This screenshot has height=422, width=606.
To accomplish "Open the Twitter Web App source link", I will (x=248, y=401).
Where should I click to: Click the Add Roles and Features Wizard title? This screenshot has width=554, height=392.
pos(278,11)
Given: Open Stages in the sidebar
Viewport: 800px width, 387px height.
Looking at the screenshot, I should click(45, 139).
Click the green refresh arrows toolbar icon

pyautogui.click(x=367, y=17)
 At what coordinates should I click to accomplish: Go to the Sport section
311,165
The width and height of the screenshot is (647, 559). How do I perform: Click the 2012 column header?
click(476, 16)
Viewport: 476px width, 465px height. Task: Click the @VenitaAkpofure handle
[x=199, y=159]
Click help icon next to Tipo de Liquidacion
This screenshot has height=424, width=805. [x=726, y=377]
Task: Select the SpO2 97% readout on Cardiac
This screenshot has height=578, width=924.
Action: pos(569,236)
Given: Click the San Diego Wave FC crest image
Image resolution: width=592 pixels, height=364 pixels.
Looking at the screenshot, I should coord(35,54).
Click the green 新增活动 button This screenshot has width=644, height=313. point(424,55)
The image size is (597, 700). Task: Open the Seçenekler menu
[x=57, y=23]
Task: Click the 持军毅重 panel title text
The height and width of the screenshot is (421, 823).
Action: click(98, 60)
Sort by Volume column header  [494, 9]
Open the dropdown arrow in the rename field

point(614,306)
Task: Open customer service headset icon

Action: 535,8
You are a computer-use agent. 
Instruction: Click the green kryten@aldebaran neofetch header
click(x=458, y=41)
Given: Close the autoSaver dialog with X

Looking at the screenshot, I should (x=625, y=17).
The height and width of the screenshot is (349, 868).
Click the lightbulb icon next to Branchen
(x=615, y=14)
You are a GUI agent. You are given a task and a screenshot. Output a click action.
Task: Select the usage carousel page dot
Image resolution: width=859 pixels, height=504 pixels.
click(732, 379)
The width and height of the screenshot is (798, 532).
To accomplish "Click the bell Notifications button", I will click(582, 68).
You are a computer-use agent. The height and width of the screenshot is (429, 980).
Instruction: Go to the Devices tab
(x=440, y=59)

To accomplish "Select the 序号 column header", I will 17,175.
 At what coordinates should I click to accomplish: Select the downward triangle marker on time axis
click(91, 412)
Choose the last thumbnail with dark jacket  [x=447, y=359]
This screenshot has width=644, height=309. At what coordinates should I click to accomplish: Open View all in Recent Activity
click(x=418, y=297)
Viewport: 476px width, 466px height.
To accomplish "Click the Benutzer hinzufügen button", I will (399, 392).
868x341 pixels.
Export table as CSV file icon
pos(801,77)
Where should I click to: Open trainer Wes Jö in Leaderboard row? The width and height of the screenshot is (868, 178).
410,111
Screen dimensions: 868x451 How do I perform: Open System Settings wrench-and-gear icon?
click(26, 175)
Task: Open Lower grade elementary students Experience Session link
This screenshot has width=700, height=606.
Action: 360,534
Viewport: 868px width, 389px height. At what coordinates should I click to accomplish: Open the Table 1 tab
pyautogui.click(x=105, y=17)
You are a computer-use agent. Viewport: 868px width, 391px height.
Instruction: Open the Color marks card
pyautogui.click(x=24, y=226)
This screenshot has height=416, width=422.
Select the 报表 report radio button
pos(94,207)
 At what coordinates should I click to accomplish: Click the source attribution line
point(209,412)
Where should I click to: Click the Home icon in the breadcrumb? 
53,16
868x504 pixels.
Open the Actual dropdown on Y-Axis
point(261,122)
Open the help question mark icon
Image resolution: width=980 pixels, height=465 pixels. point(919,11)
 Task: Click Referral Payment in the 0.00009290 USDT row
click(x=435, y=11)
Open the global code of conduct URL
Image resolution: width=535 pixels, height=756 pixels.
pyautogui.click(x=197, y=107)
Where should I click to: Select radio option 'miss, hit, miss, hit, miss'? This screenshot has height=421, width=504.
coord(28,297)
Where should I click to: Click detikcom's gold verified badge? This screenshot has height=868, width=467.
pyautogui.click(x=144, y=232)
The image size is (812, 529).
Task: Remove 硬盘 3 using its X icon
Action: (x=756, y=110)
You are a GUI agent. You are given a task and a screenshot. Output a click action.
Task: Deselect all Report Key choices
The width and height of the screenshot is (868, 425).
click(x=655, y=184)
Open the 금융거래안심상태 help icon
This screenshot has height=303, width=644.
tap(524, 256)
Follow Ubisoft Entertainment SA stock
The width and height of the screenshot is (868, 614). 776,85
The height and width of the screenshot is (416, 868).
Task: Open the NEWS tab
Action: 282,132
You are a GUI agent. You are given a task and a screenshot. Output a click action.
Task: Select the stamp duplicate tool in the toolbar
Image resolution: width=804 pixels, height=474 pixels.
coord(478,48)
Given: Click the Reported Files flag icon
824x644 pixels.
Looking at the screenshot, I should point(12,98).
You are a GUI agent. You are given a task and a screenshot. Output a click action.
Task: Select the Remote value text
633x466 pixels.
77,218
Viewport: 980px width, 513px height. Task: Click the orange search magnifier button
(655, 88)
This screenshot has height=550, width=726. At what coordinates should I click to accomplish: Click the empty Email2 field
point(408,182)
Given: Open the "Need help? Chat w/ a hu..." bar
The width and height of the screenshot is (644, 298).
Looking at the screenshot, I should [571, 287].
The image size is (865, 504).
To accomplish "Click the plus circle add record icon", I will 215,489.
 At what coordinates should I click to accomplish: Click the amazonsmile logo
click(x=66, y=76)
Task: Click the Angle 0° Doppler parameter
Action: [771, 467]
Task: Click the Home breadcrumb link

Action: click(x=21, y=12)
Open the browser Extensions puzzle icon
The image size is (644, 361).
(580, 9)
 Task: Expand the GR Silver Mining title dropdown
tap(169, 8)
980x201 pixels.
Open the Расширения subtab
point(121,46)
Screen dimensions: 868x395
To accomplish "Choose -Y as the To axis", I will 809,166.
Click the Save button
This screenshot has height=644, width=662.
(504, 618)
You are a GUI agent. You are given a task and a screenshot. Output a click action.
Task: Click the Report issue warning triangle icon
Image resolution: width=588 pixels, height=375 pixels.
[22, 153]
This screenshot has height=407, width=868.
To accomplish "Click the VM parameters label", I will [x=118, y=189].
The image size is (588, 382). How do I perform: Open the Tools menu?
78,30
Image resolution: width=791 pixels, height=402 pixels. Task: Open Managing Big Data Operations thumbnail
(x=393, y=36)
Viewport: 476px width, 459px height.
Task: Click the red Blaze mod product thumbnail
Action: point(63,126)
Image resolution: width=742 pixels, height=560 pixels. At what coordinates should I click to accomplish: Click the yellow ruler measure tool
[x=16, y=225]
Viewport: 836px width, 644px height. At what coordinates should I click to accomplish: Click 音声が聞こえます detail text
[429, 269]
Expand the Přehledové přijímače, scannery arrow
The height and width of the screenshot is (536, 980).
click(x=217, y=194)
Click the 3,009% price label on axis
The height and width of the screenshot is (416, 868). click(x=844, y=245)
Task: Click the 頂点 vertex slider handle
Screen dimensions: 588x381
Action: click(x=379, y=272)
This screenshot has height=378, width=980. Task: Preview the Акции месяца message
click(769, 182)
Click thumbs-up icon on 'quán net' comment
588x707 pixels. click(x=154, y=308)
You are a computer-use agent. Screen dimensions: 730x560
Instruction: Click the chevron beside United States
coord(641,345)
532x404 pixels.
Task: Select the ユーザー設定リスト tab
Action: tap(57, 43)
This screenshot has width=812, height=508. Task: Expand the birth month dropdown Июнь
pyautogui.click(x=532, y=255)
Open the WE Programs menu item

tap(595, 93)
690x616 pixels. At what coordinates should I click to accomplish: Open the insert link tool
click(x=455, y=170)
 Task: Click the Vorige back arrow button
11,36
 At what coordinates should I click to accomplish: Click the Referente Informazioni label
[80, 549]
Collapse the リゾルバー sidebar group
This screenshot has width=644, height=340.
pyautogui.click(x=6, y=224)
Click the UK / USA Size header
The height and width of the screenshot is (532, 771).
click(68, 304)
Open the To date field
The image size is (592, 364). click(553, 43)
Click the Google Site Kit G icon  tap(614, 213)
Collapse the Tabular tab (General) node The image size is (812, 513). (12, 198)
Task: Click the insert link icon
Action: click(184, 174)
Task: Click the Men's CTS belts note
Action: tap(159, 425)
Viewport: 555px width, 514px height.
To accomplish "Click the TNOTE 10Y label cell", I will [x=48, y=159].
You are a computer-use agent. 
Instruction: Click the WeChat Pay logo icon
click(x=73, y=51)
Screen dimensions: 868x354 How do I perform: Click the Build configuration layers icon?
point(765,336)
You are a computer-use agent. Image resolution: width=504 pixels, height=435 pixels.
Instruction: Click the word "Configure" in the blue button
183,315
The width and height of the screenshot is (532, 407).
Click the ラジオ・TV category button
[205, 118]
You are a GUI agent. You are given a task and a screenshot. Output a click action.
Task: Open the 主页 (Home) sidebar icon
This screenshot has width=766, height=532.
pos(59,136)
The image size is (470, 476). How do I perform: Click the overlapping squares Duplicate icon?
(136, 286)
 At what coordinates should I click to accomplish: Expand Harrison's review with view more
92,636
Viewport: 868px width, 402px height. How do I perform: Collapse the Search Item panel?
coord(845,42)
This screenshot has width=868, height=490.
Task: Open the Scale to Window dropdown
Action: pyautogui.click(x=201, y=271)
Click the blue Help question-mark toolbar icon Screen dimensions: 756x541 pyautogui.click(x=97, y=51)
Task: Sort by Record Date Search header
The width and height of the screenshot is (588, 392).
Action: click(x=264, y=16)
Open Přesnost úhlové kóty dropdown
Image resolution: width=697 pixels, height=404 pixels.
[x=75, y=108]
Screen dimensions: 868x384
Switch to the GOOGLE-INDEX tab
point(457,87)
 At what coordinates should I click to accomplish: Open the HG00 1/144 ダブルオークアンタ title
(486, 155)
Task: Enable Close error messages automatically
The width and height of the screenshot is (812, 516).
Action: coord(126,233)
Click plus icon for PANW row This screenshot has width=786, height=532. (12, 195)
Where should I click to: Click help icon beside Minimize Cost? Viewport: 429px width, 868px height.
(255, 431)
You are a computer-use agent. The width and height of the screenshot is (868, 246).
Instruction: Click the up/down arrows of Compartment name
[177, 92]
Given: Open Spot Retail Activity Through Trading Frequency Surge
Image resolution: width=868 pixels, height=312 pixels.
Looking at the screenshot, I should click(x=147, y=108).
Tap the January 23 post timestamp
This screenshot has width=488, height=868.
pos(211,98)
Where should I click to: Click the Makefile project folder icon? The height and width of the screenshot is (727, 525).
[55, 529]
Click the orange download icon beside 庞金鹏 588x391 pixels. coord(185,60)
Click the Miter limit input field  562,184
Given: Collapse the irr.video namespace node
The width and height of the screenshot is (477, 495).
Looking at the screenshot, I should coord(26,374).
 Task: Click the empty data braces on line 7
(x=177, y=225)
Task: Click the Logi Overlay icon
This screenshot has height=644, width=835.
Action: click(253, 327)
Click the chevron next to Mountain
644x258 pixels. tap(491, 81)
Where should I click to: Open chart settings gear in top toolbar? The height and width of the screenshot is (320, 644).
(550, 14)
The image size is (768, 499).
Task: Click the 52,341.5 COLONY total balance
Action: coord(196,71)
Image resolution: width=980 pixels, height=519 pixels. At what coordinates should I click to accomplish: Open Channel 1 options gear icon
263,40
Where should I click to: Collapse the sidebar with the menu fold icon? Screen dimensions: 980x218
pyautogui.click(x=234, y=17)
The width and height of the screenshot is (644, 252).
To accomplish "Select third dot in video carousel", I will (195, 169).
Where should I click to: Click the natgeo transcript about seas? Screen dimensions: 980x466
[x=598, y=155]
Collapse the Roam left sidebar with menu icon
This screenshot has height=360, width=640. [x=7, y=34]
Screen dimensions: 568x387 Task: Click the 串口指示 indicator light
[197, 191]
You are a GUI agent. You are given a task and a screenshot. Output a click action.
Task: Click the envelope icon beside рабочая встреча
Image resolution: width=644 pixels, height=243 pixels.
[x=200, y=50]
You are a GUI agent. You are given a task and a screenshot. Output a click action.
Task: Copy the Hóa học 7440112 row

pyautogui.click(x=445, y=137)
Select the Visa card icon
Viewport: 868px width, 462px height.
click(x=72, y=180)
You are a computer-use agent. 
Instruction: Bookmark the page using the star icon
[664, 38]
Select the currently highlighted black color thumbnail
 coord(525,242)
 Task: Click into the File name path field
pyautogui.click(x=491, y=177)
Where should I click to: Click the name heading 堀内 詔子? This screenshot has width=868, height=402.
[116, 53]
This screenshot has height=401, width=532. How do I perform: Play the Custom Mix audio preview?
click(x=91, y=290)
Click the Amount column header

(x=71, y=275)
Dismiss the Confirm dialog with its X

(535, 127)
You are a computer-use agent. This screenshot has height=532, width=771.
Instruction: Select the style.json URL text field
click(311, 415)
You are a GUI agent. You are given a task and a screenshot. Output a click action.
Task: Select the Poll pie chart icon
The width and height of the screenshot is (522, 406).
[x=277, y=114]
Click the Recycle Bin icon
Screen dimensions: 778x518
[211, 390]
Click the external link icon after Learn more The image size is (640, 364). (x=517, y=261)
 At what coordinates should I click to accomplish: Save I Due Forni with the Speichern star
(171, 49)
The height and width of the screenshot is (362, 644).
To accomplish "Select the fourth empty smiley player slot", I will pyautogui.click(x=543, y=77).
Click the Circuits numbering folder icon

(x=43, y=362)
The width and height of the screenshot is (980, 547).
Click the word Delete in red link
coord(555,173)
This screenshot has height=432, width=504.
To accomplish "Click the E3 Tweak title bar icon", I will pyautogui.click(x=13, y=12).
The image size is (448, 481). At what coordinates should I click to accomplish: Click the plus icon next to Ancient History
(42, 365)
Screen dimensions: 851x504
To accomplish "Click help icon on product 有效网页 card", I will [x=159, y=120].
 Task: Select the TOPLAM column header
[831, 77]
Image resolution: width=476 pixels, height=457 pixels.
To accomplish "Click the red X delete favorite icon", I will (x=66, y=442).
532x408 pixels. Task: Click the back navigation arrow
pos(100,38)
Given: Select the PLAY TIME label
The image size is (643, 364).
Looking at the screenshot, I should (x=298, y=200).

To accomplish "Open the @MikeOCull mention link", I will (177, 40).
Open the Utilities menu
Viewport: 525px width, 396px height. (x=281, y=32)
++++++++++++++++++++
_ACTIVITY_
State the number of lines in the data above containing the string "video" and nothing more.

_FINISHED EXERCISE_
2